• _EXTRAIT CHOISI_:

Suspensions VTT : la résurrection du ressort hélicoïdal, hype ou retour aux sources justifié ?

Il fut un temps où les choses étaient simples. Pendant des années, n’importe quel VTT, du cross-country à l’all-mountain, était équipé de suspensions à air. Seules exceptions : les fourches très bas de gamme, et le monde de la descente. Puis, avec l’endurisation (!) du vélo de montagne, le ressort s’est petit à petit invité sur le devant de la scène, jusqu’à devenir depuis un an ou deux un produit phare chez certaines marques qui poussent son développement.

Dans les esprits, le ressort est définitivement tendance et un signe extérieur d’endurobro-attitude. Mais qu’en est-il dans la pratique ? Le ressort à air est-il dépassé par ces nouvelles suspensions qui laissent s’exprimer le bon vieux bout de ferraille en forme de tire-bouchon ?

 

Les bases : de l’utilité du ressort


Commençons par le commencement. Une fourche ou un amortisseur utilisent pour fonctionner un circuit hydraulique et un ressort au sens large. Lors de la compression, le ressort absorbe l’énergie du choc, pour la restituer lors de la détente. Le circuit hydraulique a pour premier rôle de maîtriser cette action, sans quoi après un choc vous seriez immédiatement projeté dans le sens inverse, direction la lune, ou à défaut le sapin que vous n’aviez pas vu en bord de single.

Ce ressort peut être hélicoïdal (c’est le ressort à spires que l’on connait tous) ou à air (autrement appelé pneumatique). Dans ce dernier cas, on dispose d’une chambre hermétique où l’air va être comprimé par un piston lors de l’enfoncement du plongeur. Lors de sa compression, l’air va opposer de plus en plus de résistance, ce qui donne à un ressort à air une courbe d’amortissement progressive, contrairement à un ressort hélicoïdal dont la courbe d’amortissement est linéaire. Nous reviendrons sur ce point un peu plus loin.

 

Air ou ressort hélicoïdal : quelles différences ?


Avant de parler ressenti, commençons par les différences techniques.

L’utilisation massive de ressorts à air n’a rien d’anodin, tant la solution regorge d’avantages fonctionnels pratiques.

Le point positif majeur du ressort à air est la possibilité qu’il offre de se régler aux petits oignons avec un investissement en matériel et en temps imbattable. Là où il faut physiquement changer un ressort acier pour ne serait-ce que régler son sag, quelques coups de pompe haute pression suffisent pour ajuster la quantité d’air. Là où le ressort hélicoïdal impose son caractère linéaire, il est possible sur la version air de modifier la courbe d’amortissement en adaptant le volume à l’aide de cales.

A cela s’ajoute un poids plume, l’air étant contre toute attente bien plus léger qu’un morceau d’acier enroulé en spirale.

De son côté, le ressort hélicoïdal a pour lui une sensibilité que le ressort à air a bien du mal à égaler, malgré les progrès importants réalisés au fil du temps. Le ressort à air embarque davantage de joints pour assurer son étanchéité et fait face en début de course à une résistance bien supérieure, d’où l’utilisation de systèmes de ressort négatif.

(Données de pointage sur captures d'écran et documents)
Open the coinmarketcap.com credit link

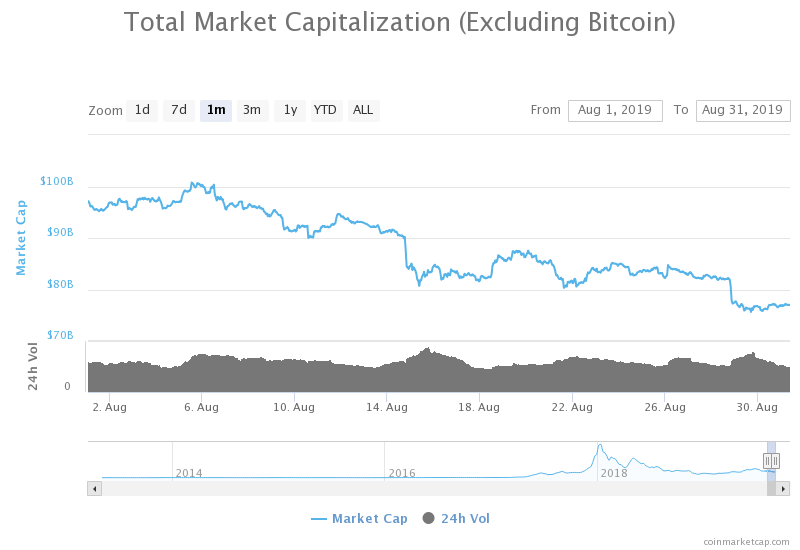(x=746, y=541)
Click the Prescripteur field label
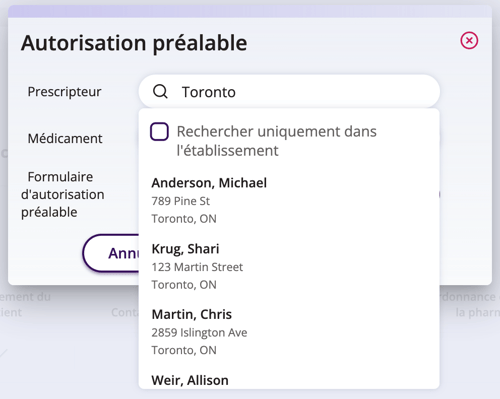This screenshot has width=500, height=399. (x=64, y=92)
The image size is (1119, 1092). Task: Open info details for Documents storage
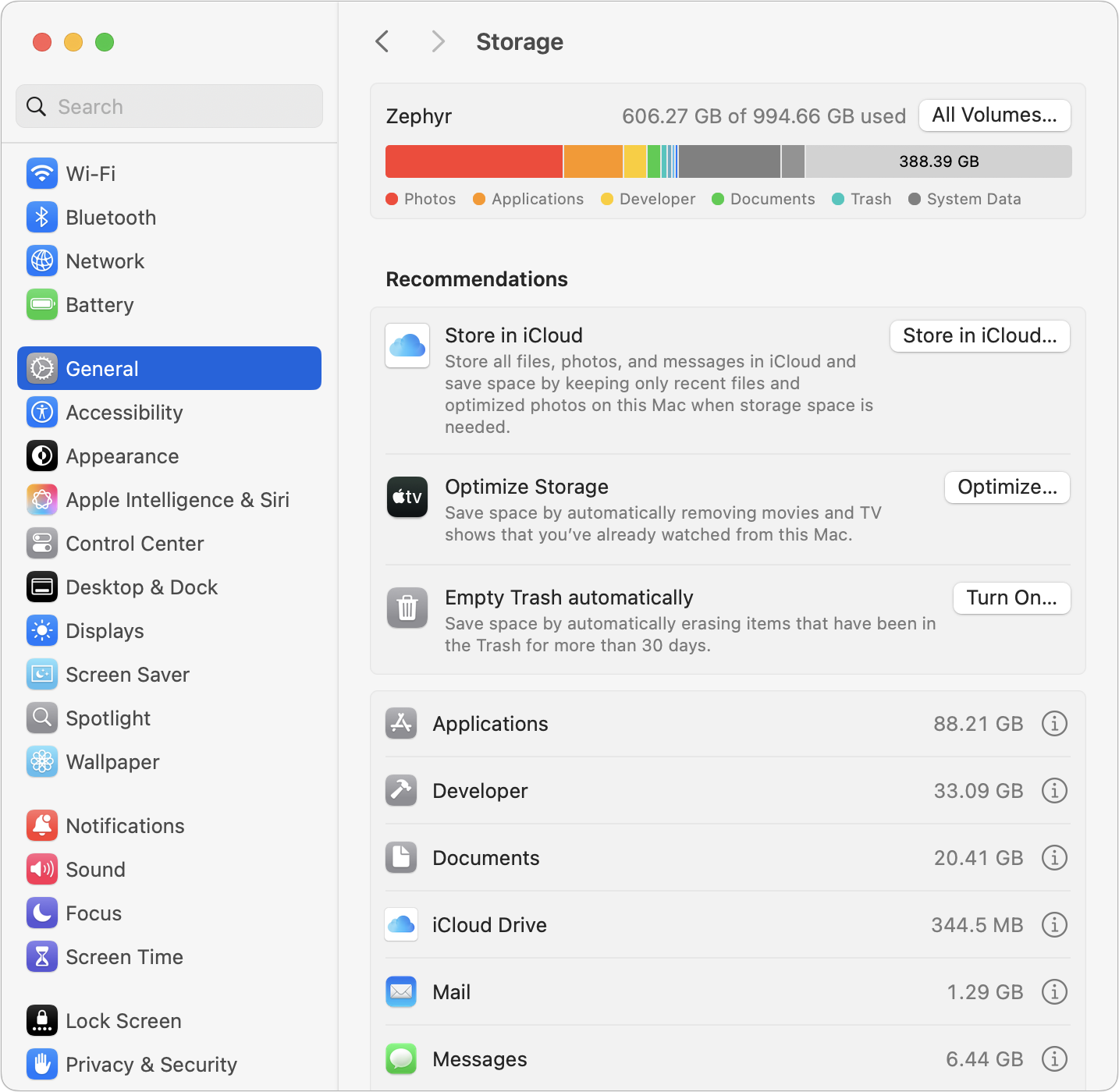(1054, 858)
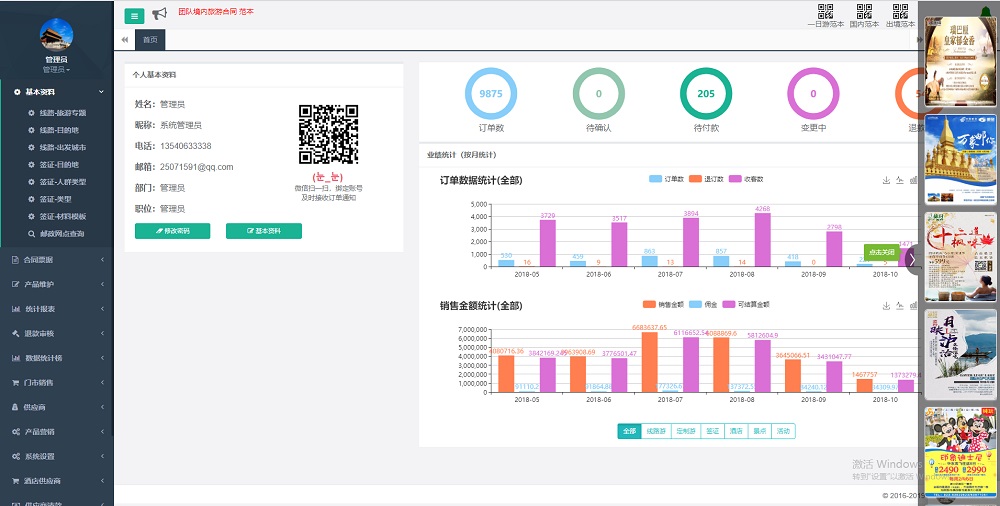This screenshot has height=506, width=1000.
Task: Click the chart download icon in 订单数据统计
Action: pos(886,180)
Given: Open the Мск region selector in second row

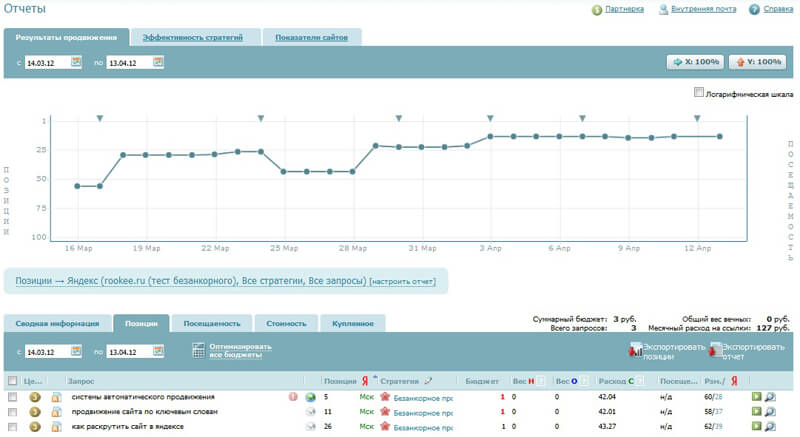Looking at the screenshot, I should click(x=367, y=412).
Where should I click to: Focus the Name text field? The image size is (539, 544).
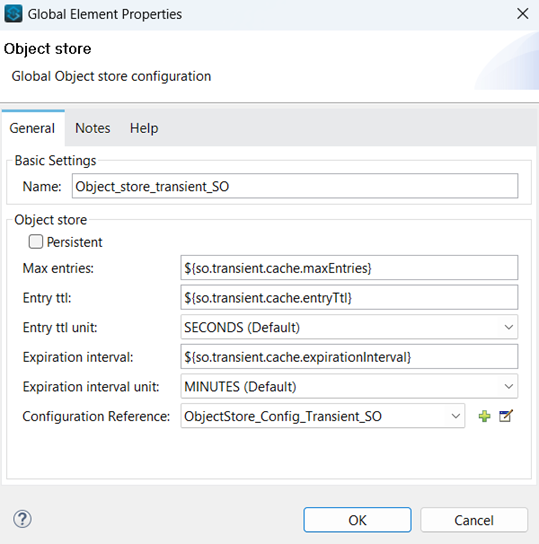pyautogui.click(x=295, y=186)
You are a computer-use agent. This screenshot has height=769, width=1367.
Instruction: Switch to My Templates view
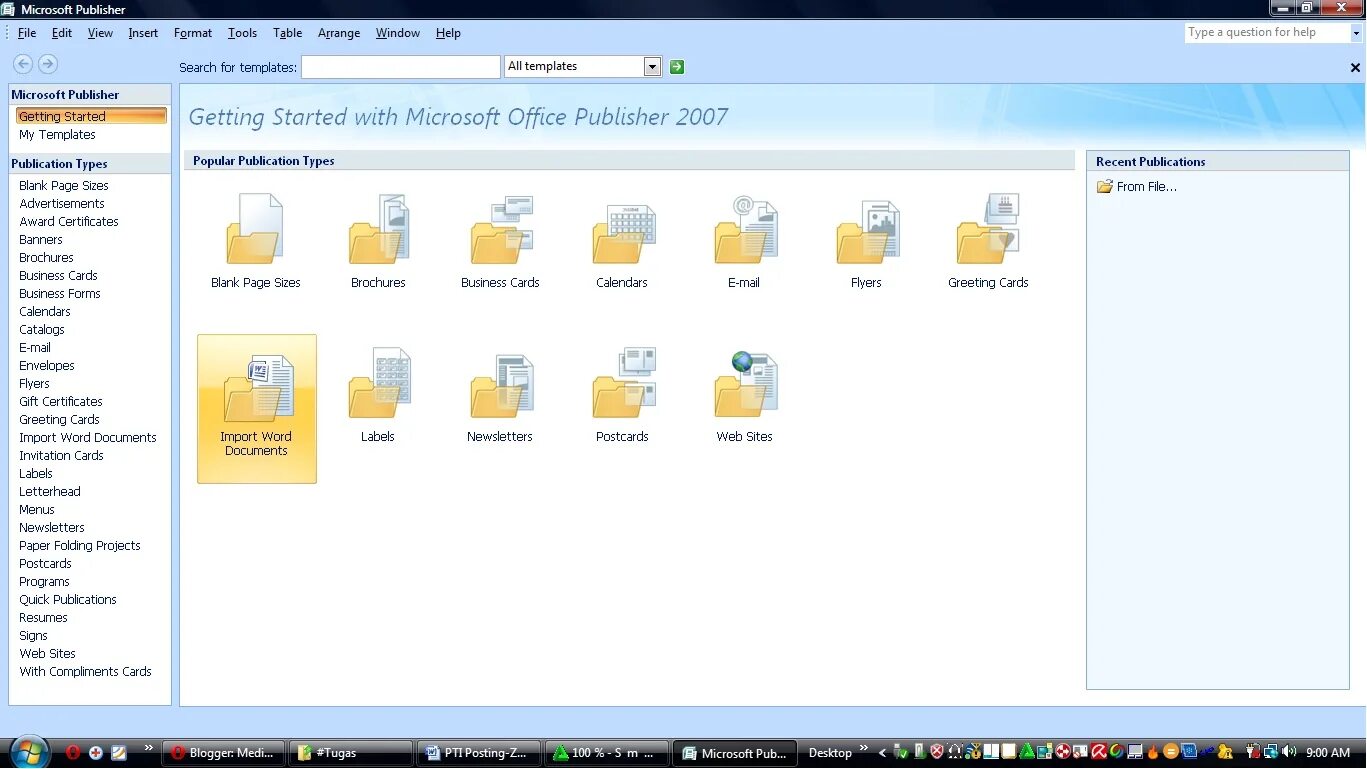(x=56, y=134)
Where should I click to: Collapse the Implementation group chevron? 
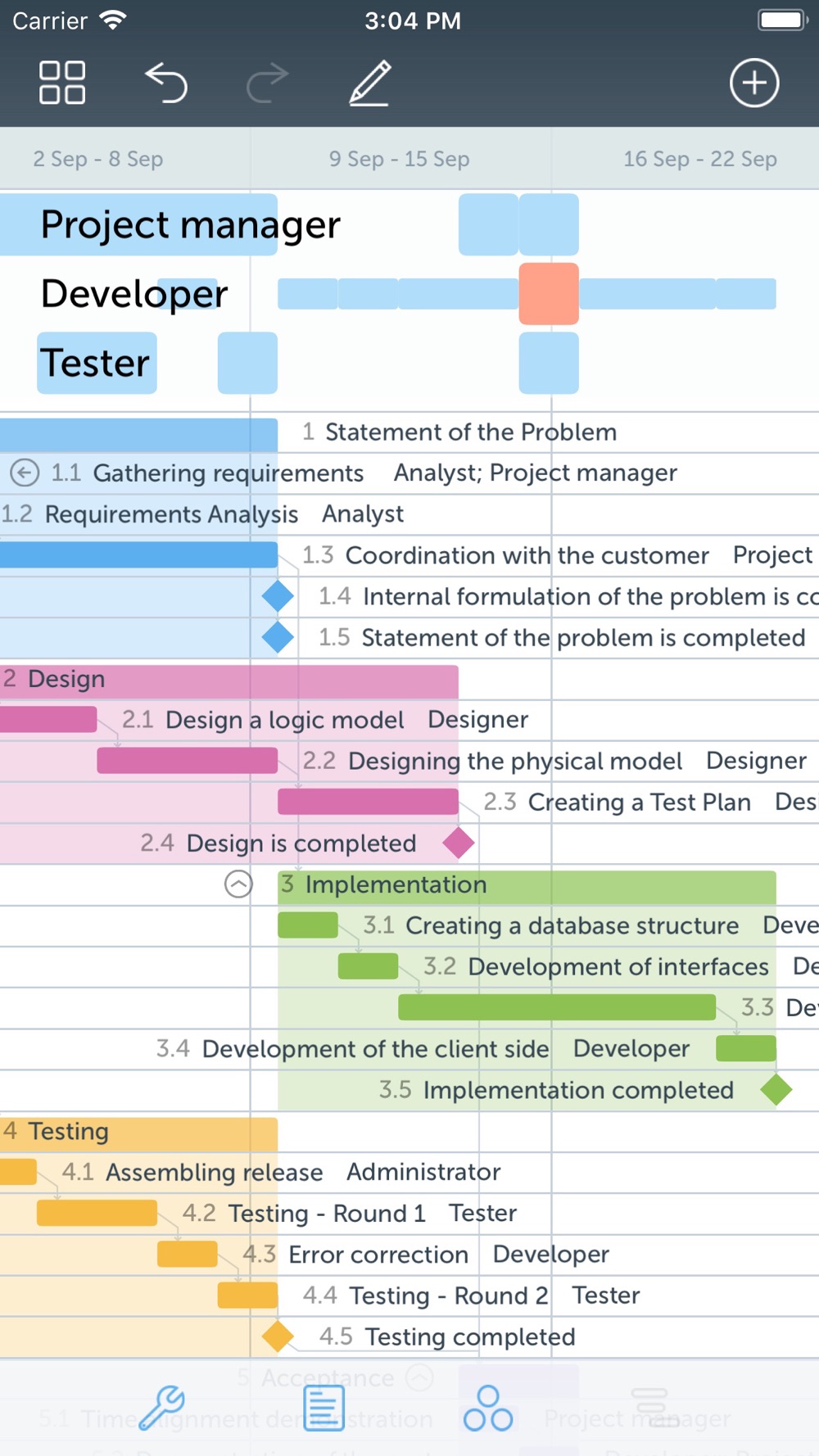coord(238,884)
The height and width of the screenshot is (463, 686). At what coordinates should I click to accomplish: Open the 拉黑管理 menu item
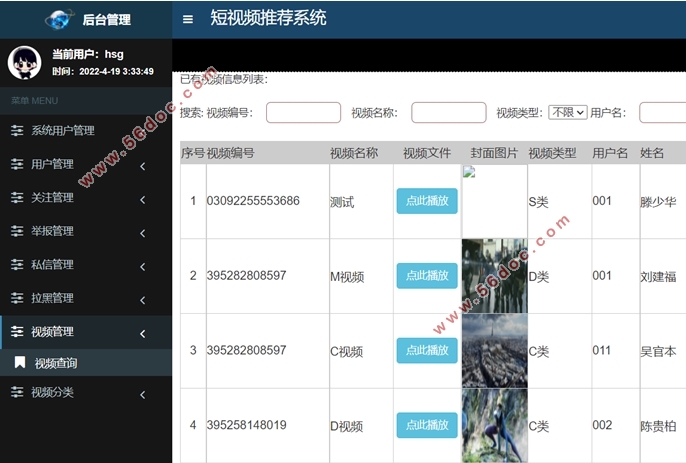pyautogui.click(x=52, y=298)

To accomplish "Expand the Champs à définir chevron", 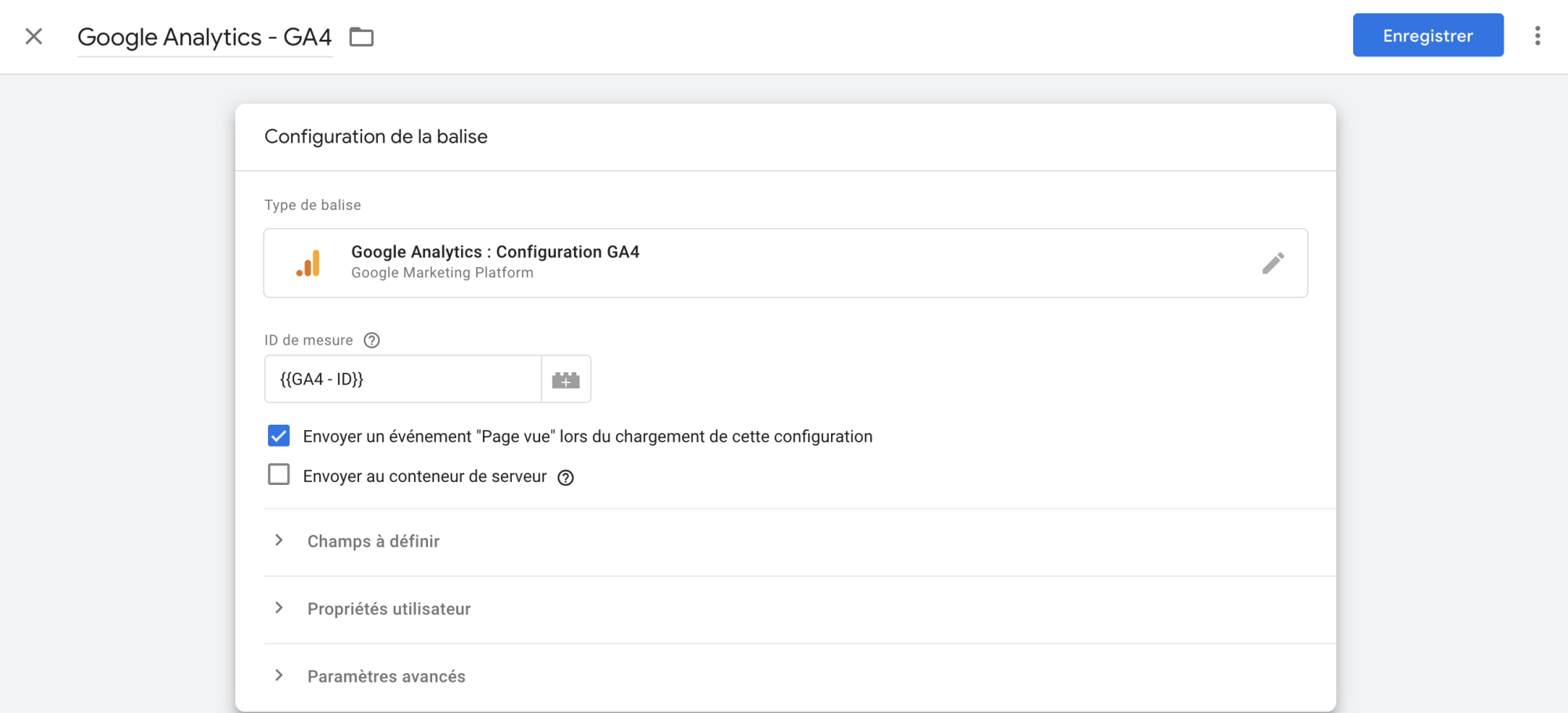I will [279, 541].
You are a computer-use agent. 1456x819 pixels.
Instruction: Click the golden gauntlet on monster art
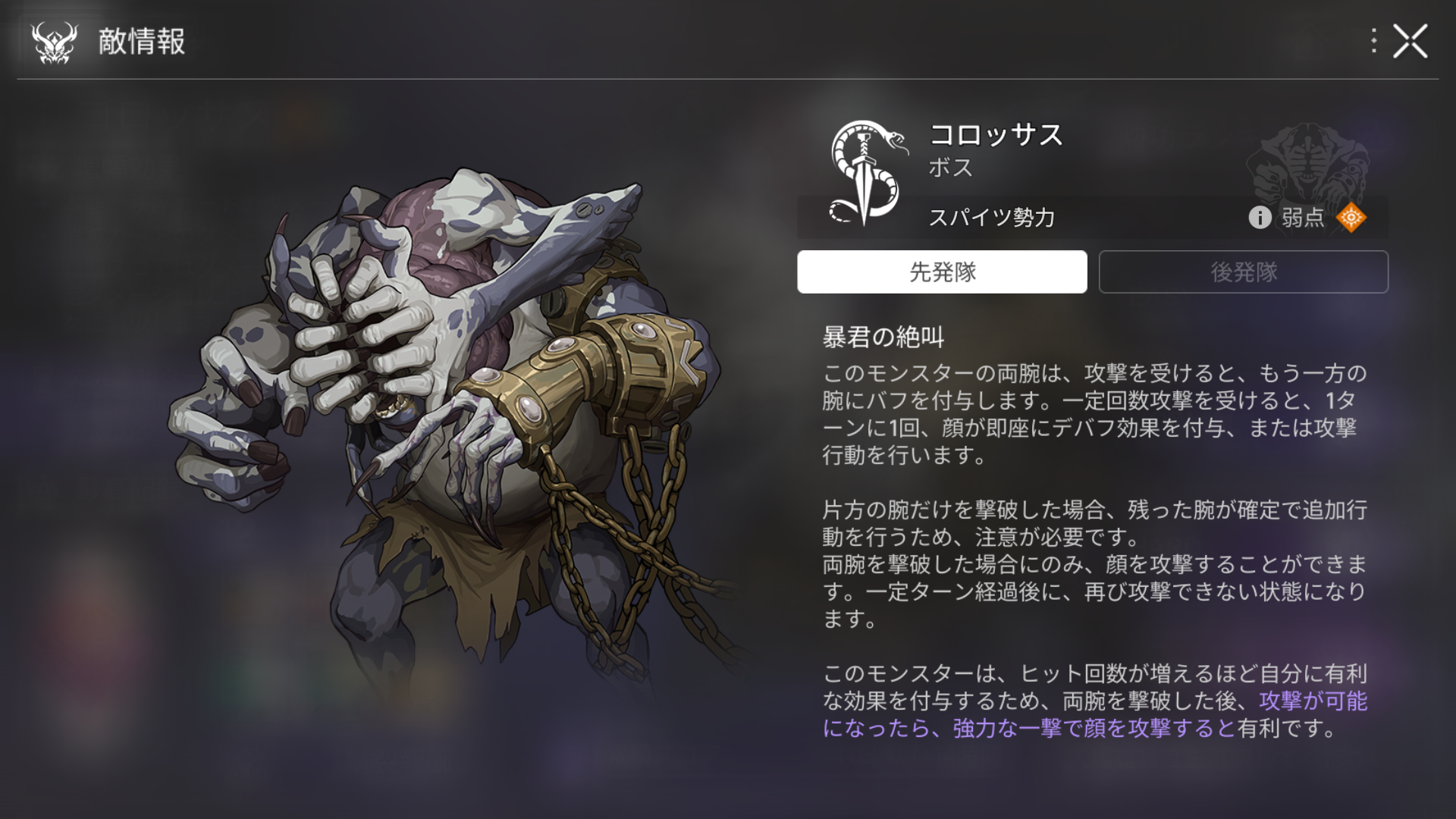click(599, 364)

• _OBJECTIF DE L'EXERCICE_:
Recopiez tel quel le passage de l'article sur les suspensions VTT allant de "Ce ressort peut" jusqu'à "quelles différences ?".

• _RÉSULTAT ATTENDU_:
Ce ressort peut être hélicoïdal (c’est le ressort à spires que l’on connait tous) ou à air (autrement appelé pneumatique). Dans ce dernier cas, on dispose d’une chambre hermétique où l’air va être comprimé par un piston lors de l’enfoncement du plongeur. Lors de sa compression, l’air va opposer de plus en plus de résistance, ce qui donne à un ressort à air une courbe d’amortissement progressive, contrairement à un ressort hélicoïdal dont la courbe d’amortissement est linéaire. Nous reviendrons sur ce point un peu plus loin.

 

Air ou ressort hélicoïdal : quelles différences ?